◆ Work instruction: Set down exactly the lines below, from the one containing "Woot's Return Policy (329, 1758)" through the final line, and include no others.

(Beginning of Task input)

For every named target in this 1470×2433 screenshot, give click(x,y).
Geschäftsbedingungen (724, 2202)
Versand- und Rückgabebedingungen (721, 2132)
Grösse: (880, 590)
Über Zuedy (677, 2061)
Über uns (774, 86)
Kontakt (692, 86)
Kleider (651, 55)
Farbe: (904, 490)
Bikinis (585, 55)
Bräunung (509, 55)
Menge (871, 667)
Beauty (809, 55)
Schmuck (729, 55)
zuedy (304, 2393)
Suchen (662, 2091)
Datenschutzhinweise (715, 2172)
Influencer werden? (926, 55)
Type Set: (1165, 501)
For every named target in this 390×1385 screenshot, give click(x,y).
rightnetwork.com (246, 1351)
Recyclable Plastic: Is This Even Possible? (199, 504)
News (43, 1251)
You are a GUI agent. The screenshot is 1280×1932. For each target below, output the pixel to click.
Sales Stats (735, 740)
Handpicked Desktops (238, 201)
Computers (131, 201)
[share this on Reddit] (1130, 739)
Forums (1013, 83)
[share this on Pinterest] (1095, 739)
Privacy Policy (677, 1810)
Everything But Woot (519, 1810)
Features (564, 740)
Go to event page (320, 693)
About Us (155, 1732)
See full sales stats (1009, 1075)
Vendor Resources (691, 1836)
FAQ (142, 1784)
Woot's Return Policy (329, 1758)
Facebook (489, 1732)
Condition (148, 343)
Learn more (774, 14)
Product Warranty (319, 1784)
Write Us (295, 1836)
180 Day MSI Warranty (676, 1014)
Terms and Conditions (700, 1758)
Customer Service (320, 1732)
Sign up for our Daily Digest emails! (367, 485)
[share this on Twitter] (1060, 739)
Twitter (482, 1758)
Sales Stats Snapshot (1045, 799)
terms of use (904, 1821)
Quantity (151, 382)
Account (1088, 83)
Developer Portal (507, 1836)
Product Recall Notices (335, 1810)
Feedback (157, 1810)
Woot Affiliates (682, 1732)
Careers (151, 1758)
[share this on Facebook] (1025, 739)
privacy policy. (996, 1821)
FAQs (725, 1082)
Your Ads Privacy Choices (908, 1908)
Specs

(End of Task input)

◆ Answer for the task:
Woot's Return Policy (329, 1758)
Facebook (489, 1732)
Condition (148, 343)
Learn more (774, 14)
Product Warranty (319, 1784)
Write Us (295, 1836)
180 Day MSI Warranty (676, 1014)
Terms and Conditions (700, 1758)
Customer Service (320, 1732)
Sign up for our Daily Digest emails! (367, 485)
[share this on Twitter] (1060, 739)
Twitter (482, 1758)
Sales Stats Snapshot (1045, 799)
terms of use (904, 1821)
Quantity (151, 382)
Account (1088, 83)
Developer Portal (507, 1836)
Product Recall Notices (335, 1810)
Feedback (157, 1810)
Woot Affiliates (682, 1732)
Careers (151, 1758)
[share this on Facebook] (1025, 739)
privacy policy. (996, 1821)
FAQs (725, 1082)
Your Ads Privacy Choices (908, 1908)
Specs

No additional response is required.